Sans se contenter de l’enquête officielle pourtant promptement ouverte par le parquet, il a ensuite personnellement porté plainte mardi contre M. Dündar, accusé d’avoir “publié des images et informations contraires à la réalité” et agi “contre les intérêts nationaux”. Le chef de l’Etat a même réclamé contre lui une peine de prison à vie.

Soutien d’Orhan Pamuk

Fort du soutien de nombreux intellectuels, des ONG internationales de défense de la presse et de l’opposition au régime, Cumhuriyet a relevé le gant. En janvier, ce quotidien avait déjà défié les autorités en publiant, malgré les menaces, des caricatures du prophète Mahomet extraites du magazine français Charlie Hebdo paru après l’attentat djihadiste qui a décimé sa rédaction.

Mardi, Cumhuriyet a publié sur sa première page des photos des membres de sa rédaction sous le titre “nous assumons”. Mercredi, il a récidivé en publiant une tribune signée par trente intellectuels turcs sous le titre “Nous sommes derrière vous”.

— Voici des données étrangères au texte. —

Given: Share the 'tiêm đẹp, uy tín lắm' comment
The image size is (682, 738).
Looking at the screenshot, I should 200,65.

“La démocratie et la liberté d’expression ne devraient pas être sacrifiées à la frénésie des élections et la haine qu’elle génère”, y écrit le prix Nobel de littérature Orhan Pamuk, dont les prises de position lui ont souvent valu les foudres du régime actuel. Ce soutien a été relayé sur les réseaux sociaux, où la campagne “Can Dündar n’est pas seul” (#CanDundarYalnizDegildir) s’est rapidement propagée sur Twitter.

Les ONG internationales sont elles aussi montées au créneau. Human Rights Watch (HRW) a dénoncé la “tendance alarmante du gouvernement à réprimer toute critique”. Le Comité de protection des journalistes (CPJ) a exhorté M. Erdogan à arrêter “de menacer les journalistes et les médias”.

Controverses habituelles

L’actuel chef de l’Etat est un habitué des vives controverses avec les médias. Avant les municipales de l’an dernier, il avait menacé ceux qui rapportaient des accusations de corruption qui pesaient contre lui et ses proches, et bloqué les réseaux Twitter et YouTube pour empêcher leur diffusion.

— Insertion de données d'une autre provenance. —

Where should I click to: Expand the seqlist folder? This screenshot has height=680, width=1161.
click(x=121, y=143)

Il y a deux semaines, il s’en est de même pris violemment au New York Times, qui avait déploré les “nuages noirs” qui pèsent sur la Turquie à la veille des élections législatives.

Relayé par la presse progouvernementale, le chef de l’Etat a qualifié le quotidien américain de “torchon” et lui a reproché une longue histoire de dénigrement des dirigeants turcs. “Ce n’est pas nouveau pour le New York Times (…) maintenant c’est moi qu’ils visent”, a-t-il déclaré à la télévision mardi.